A significant portion of the episode contrasts cowboy and farmer cultures, illustrating the sociological shifts during westward expansion:
"It's interesting to see this cowboy culture that developed... they were operating out of the interest of this huge industrialized system." [17:03]
Lynch and Padgett explore how the arrival of farmers transformed the socio-economic landscape, leading to cultural tensions exemplified in works like the musical Oklahoma!.
The narrative acknowledges the violence inherent in frontier life, both among settlers and between settlers and Native Americans:
"Cow towns had higher violence than the general towns today... the Mormons actually did kill 100 people." [24:00]
They debunk the overly romanticized view of the Wild West, emphasizing that while violence was prominent, it was often localized and influenced by specific groups like the Mormons.
Lynch provides an in-depth look at the Mormon community, highlighting their unique societal structure and the challenges they faced:
"The Mormons were part of this brand of religious boosterism... They were shunted west due to this discrimination." [29:00]
He discusses how Mormon theocracy and communal living influenced their migration patterns and interactions with broader American society.
Exploring the psychological traits fostered by frontier life, the hosts compare these to modern American behaviors:
"Humans like hardship, and they need it to a certain degree... the frontier provided enough struggle that people had to make themselves strong." [35:06]
Lynch likens frontier life to a natural filter, cultivating resilient and self-reliant individuals who embody American idealism.
The episode breaks down the regional cultural diasporas that migrated westward, detailing how groups like New Englanders, Quakers, and Scots Irish established distinct communities:
"The New Englanders shed the theological side to become more mercantile and chill... The Quaker diaspora built their towns around markets." [46:37]
This segmentation contributed to the diverse cultural landscape of the United States, each group bringing unique values and practices.
Lynch and Padgett delve into the political tensions surrounding westward expansion, particularly the role of slavery in exacerbating regional conflicts:
"The balance of power was tipping in the North's favor... slavery was clearly a major component of the Civil War." [75:00]
They analyze how compromises like the Missouri Compromise attempted to balance slave and free states, ultimately failing to prevent the Civil War.

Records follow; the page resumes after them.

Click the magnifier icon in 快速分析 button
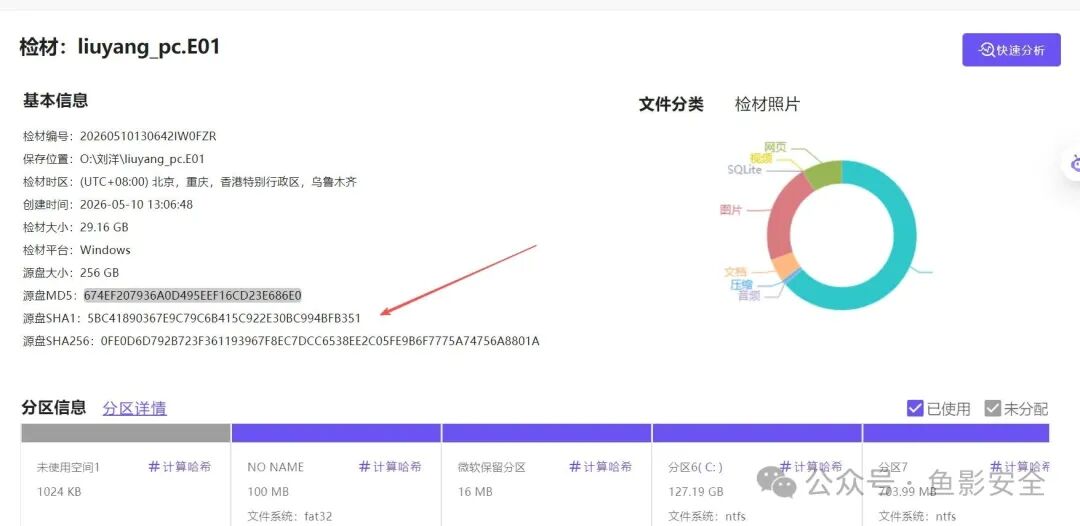 (x=987, y=50)
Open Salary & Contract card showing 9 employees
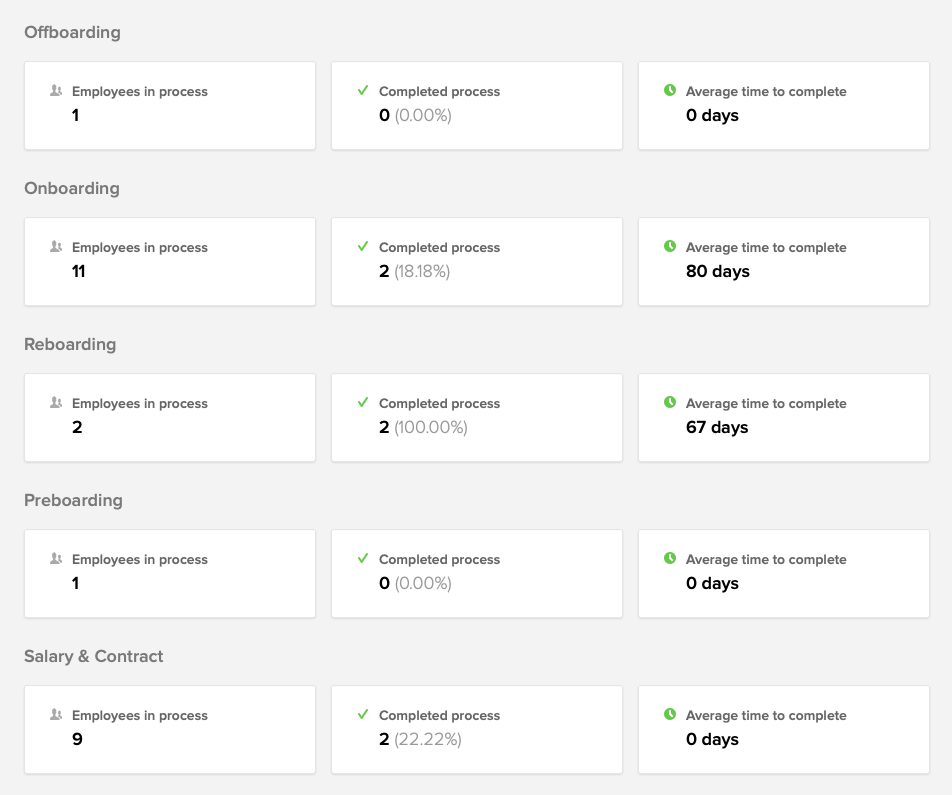952x795 pixels. point(170,730)
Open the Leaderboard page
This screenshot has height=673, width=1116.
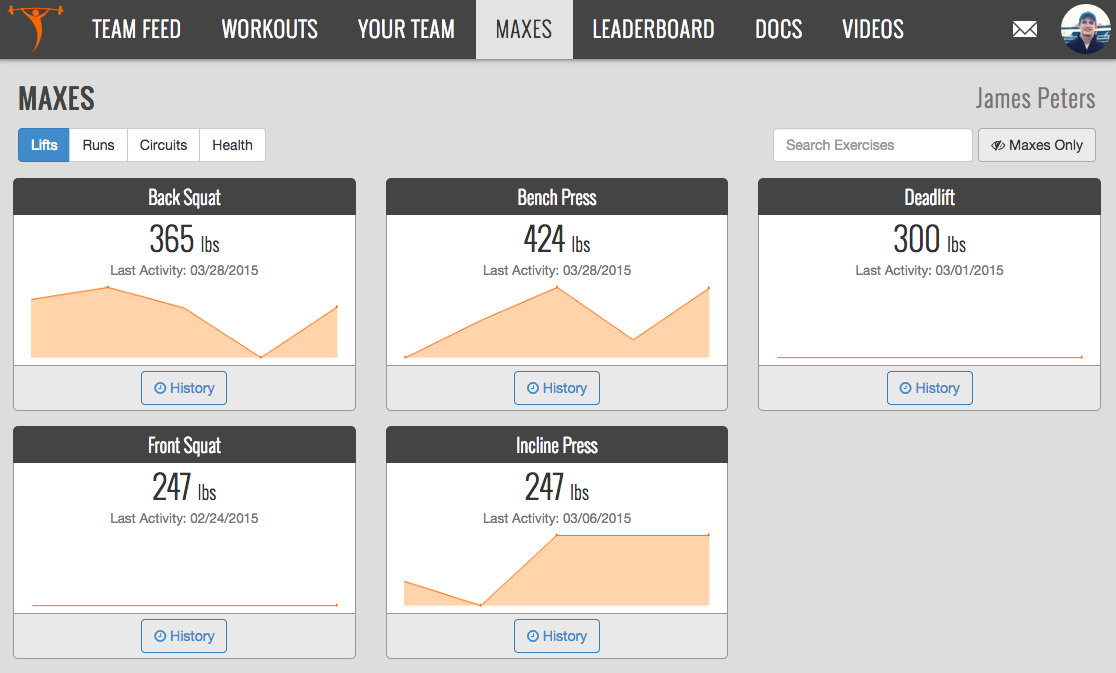pos(653,29)
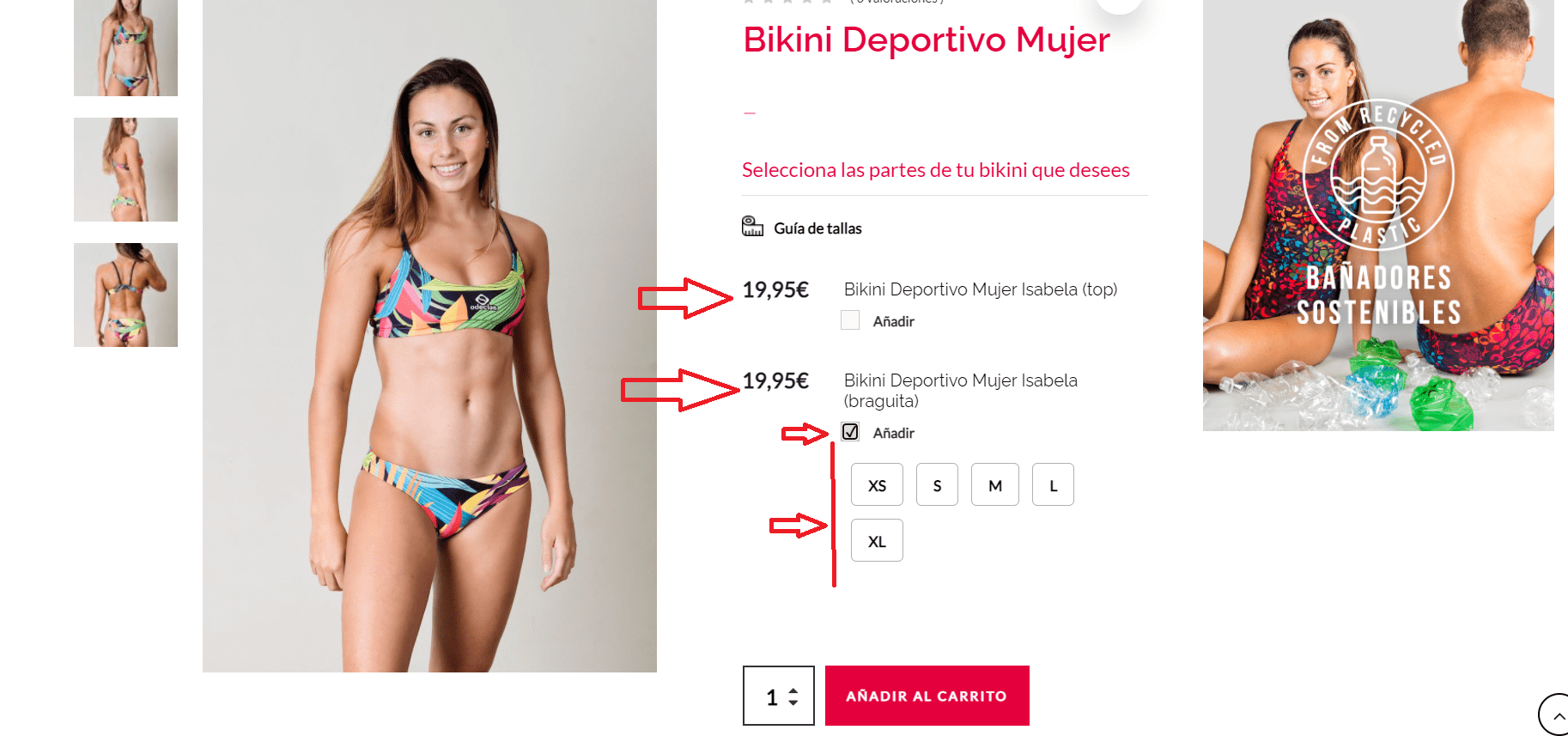Open the Guía de tallas link

817,228
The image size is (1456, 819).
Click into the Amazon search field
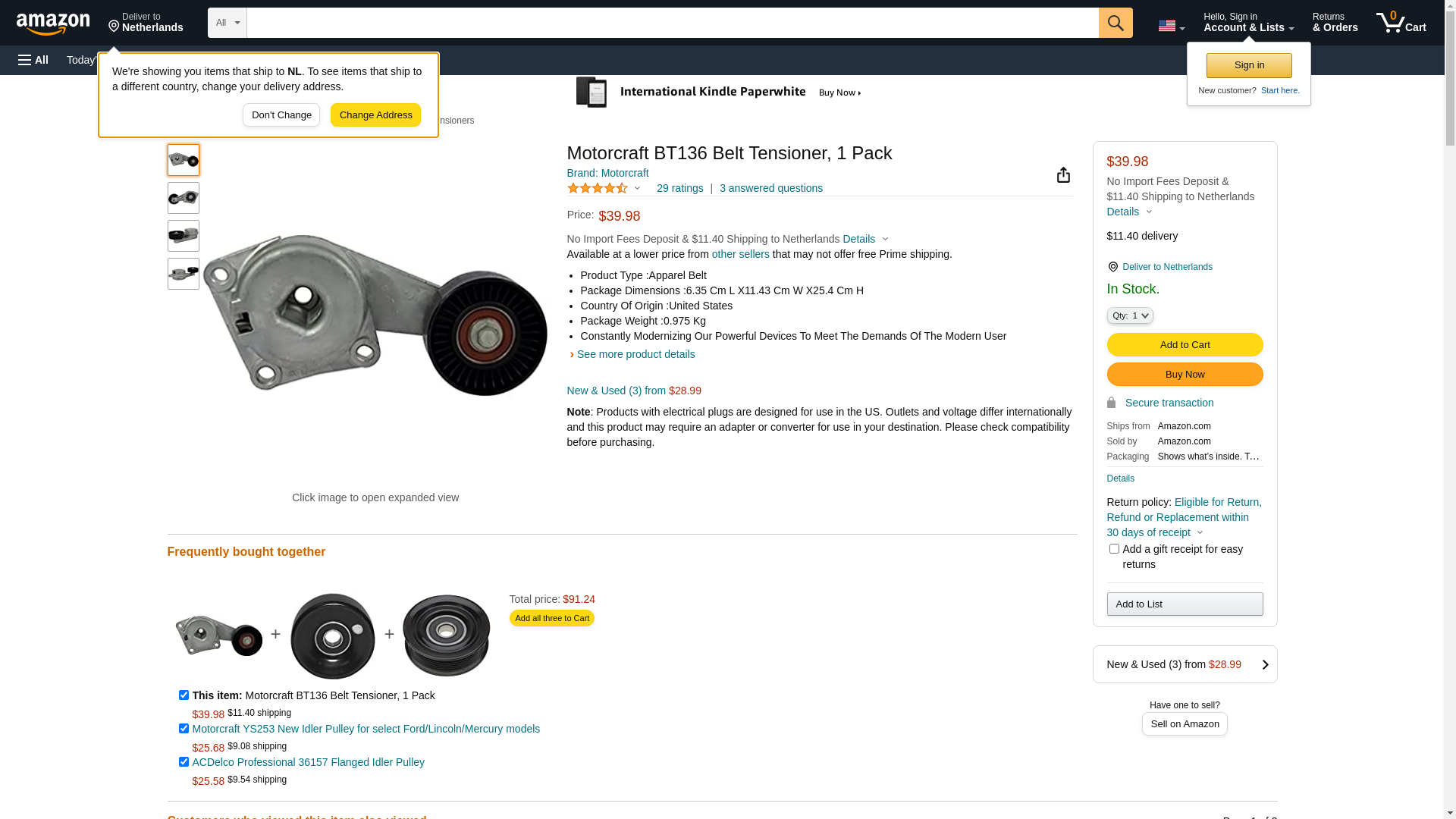pos(672,23)
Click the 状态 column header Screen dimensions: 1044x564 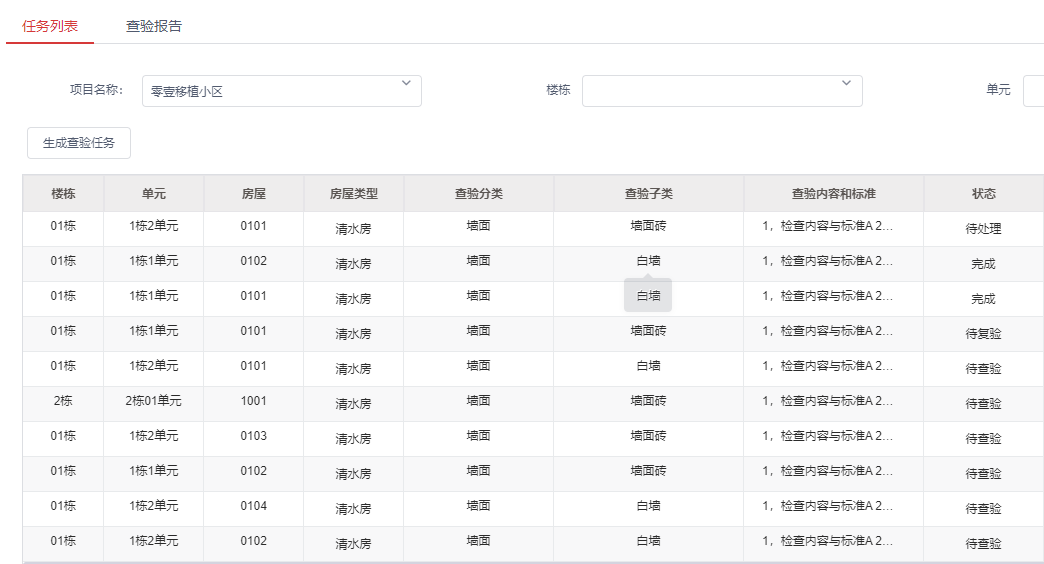tap(983, 194)
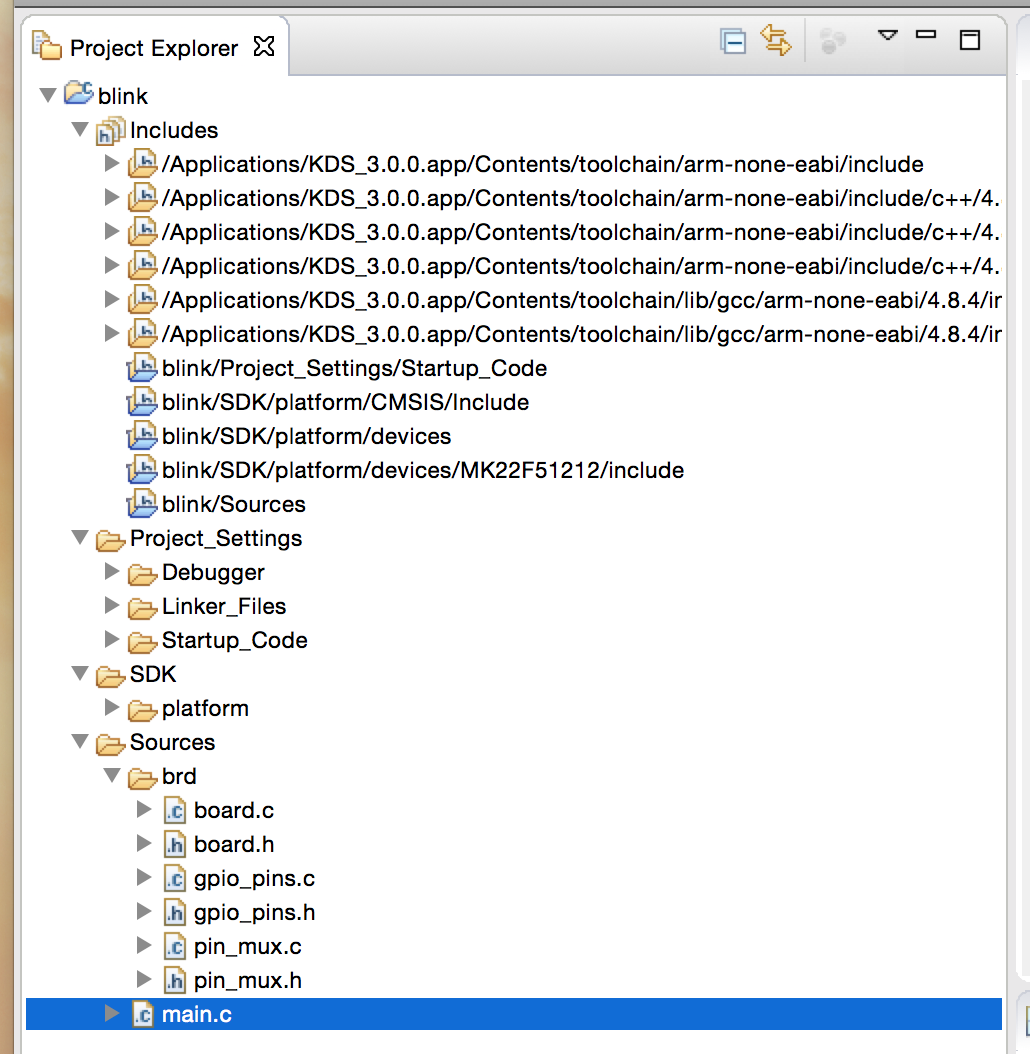Collapse the blink project tree
1030x1054 pixels.
(48, 96)
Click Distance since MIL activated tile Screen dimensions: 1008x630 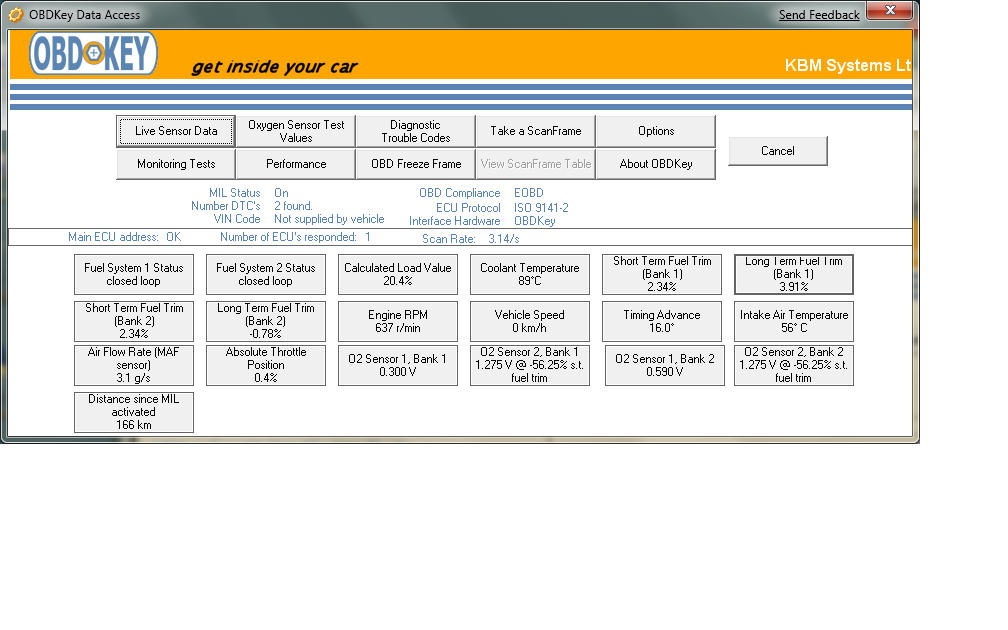(x=134, y=412)
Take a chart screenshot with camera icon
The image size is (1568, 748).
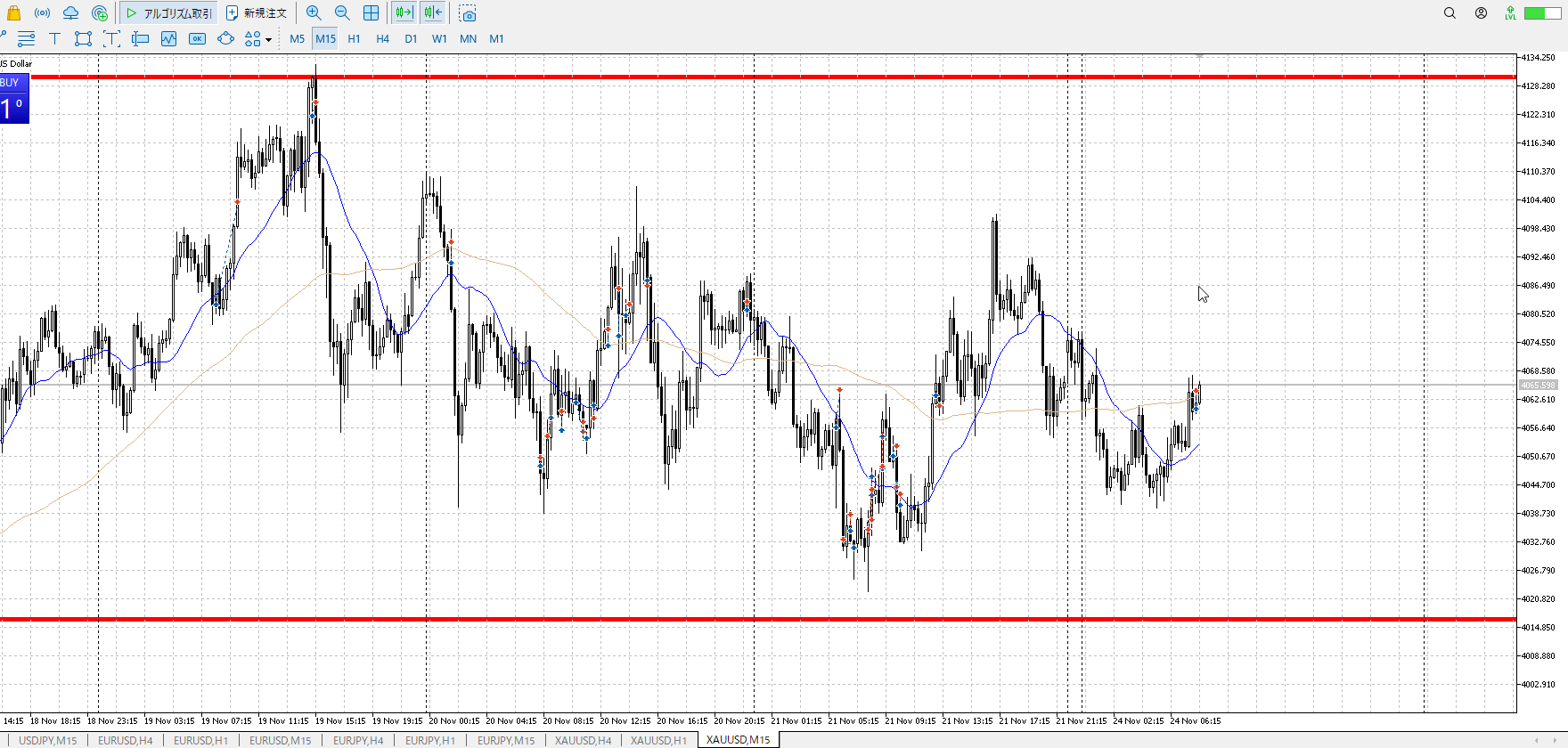click(x=468, y=13)
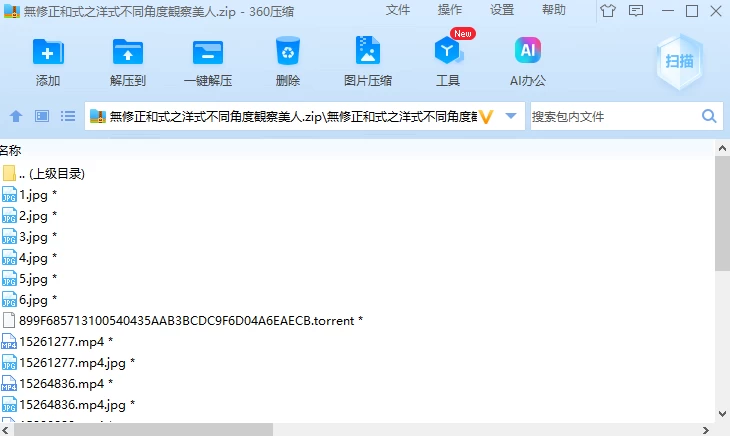Open the 解压到 (Extract to) tool
This screenshot has width=730, height=436.
tap(128, 52)
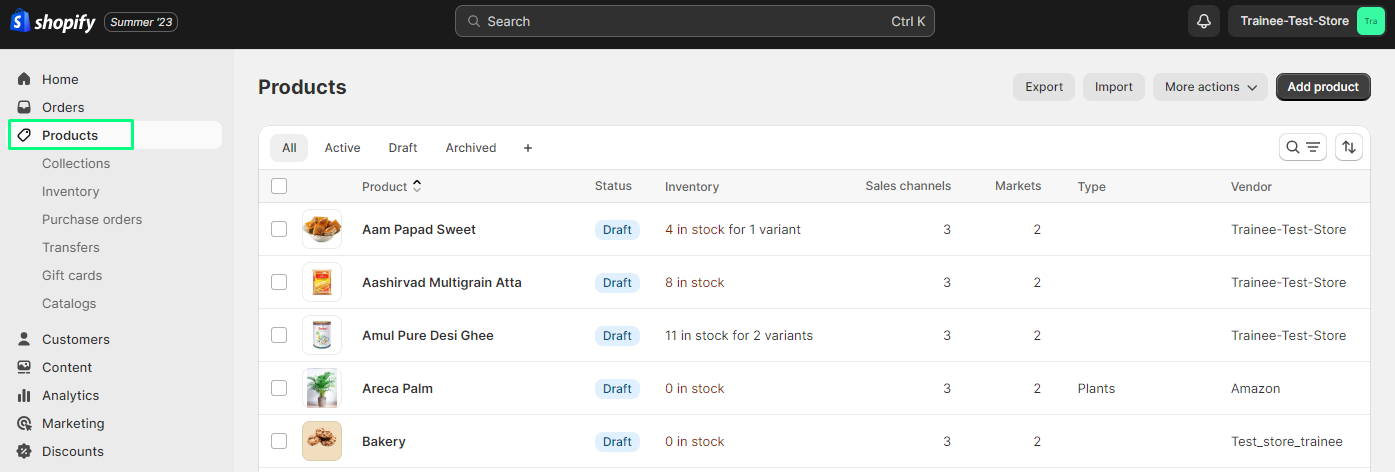Select the Aam Papad Sweet checkbox
Screen dimensions: 1395x472
click(279, 229)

The final segment covers the Mexican-American War, illustrating how military conquest facilitated the expansion of U.S. territory:
"Andrew Jackson practically single-handedly created the Southern frontier... he forced the Cherokee out west with the Trail of Tears." [82:30]
They discuss key figures like Andrew Jackson and Kit Carson, highlighting their roles in territorial acquisition and the subsequent impact on Native American populations.
"The American Civil War forced the U.S. to take a more active military role... it was a period of rapid transformation from a continental to a transcontinental empire." [96:23]
Rudyard Lynch and Austin Padgett provide a nuanced examination of Frontier Era America, emphasizing the complex interplay of migration, culture, politics, and environmental change. They argue that the frontier period was pivotal in shaping the resilient and dynamic American character, despite the inherent conflicts and moral ambiguities.
"Frontier America is probably the holistically healthiest society in history... it was an incredibly wealthy and socially cooperative society." [35:06]
This episode offers a comprehensive overview for listeners interested in understanding the foundational dynamics that propelled the United States into its modern form.